| PASSAGE SHOWN |
↓↓↓

Vancouver Olympics and (can it be?) Denominations

I am writing this edition en route to Toronto the second day after the closing of the Vancouver, 2010 Olympics. The plane is full. People from all over Europe along with a collection of media, TV and sports groups are heading home. Many still wear the uniforms of their countries; others have the big, brown Moose horns given out at the closing ceremonies firmly set on their heads. It’s as if no one wants the Games to be over.

Something happened in Vancouver over the past seventeen days that’s hard to describe. The city came alive in celebration. Huge crowds filled the downtown all through the day and long into the evening. Hundreds of thousands of people lined up for hours at venues in a spirit of celebration. Police came in from across the country and spent most of the time in conversations together, sharing stories about recollections of being in their home towns. At one point a team of police officers started to play road hockey with a group of people. So much of it was spontaneous as people connected, talked, and joined one another in celebration.

This was not the Vancouver I knew in the months leading up to the Olympics. We were a grumpy city. Resistance to the games had grown. We didn’t like being told what we had to do and what we couldn’t do because this intrusive event was coming. The message that it would be best for residents to leave during the Olympics didn’t sit well with many of us. We were less than thrilled by all the announcements of road closures and needing permits to travel on our roads. It’s estimated that just prior to the event a majority of Vancouverites would have been glad to reconsider the whole thing.

↑↑↑

| RECORDS SHOWN |
↓↓↓

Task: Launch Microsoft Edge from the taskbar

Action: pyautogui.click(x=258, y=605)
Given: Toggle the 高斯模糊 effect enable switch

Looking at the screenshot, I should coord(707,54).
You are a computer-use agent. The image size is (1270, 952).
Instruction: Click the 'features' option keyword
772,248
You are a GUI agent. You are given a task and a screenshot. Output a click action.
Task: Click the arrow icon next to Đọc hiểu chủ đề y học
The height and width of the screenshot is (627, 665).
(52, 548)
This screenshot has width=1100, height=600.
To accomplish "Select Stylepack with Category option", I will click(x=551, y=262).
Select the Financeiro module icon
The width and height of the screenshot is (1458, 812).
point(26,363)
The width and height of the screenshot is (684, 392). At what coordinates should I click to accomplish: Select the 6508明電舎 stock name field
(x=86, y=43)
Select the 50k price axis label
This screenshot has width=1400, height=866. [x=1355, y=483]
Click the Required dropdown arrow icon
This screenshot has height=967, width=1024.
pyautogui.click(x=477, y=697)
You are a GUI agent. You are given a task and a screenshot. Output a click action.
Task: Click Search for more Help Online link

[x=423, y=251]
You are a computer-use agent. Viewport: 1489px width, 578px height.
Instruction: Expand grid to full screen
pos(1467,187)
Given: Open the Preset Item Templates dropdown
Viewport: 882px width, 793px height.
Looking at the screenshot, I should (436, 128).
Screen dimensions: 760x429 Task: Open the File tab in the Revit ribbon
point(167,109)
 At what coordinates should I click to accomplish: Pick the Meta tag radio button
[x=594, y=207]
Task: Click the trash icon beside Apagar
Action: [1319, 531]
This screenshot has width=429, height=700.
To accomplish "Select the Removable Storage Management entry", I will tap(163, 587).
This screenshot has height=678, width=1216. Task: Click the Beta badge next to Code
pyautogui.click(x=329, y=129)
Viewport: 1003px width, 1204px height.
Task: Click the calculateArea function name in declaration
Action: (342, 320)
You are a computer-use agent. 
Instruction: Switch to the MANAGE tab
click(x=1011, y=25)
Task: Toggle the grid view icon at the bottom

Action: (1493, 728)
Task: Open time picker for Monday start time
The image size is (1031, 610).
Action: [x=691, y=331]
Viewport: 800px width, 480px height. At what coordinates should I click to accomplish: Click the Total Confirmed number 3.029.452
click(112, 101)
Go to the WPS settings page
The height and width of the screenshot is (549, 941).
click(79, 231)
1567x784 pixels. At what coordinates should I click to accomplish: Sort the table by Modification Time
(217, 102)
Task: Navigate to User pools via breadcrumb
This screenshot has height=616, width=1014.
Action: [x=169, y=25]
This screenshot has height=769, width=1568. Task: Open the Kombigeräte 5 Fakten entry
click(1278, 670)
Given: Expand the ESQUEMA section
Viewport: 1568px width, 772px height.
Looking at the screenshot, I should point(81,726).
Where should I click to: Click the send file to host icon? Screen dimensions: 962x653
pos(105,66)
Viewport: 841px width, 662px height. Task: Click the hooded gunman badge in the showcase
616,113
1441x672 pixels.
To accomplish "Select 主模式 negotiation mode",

↑↑↑

| PROBLEM SET |
1) In the Vancouver Olympics piece above, why were people in the city unhappy in the months before the Games? Answer in one to three sentences.
2) From the Vancouver Olympics piece, list every specific thing residents disliked in the months leading up to the Games.
3) Shorten the paragraph of the Vancouver Olympics piece that begins "Something happened in Vancouver" and keep its main facts.

| EXPECTED ANSWERS |
1) People resented being told what they had to do and couldn't do because of the coming event, and they disliked the message that residents should leave during the Olympics. They were also unhappy about the announced road closures and the permits needed to travel on their roads.

2)
- Being told what they had to do and what they couldn't do because of the event
- The message that residents should leave during the Olympics
- The announcements of road closures
- Needing permits to travel on their roads

3) Over the seventeen days, Vancouver came alive in celebration that is hard to describe. Huge crowds filled downtown day and night, and hundreds of thousands lined up for hours at venues. Police from across the country swapped stories about their home towns, and one team even played road hockey with a group of people. Much of it was spontaneous as people connected and celebrated together.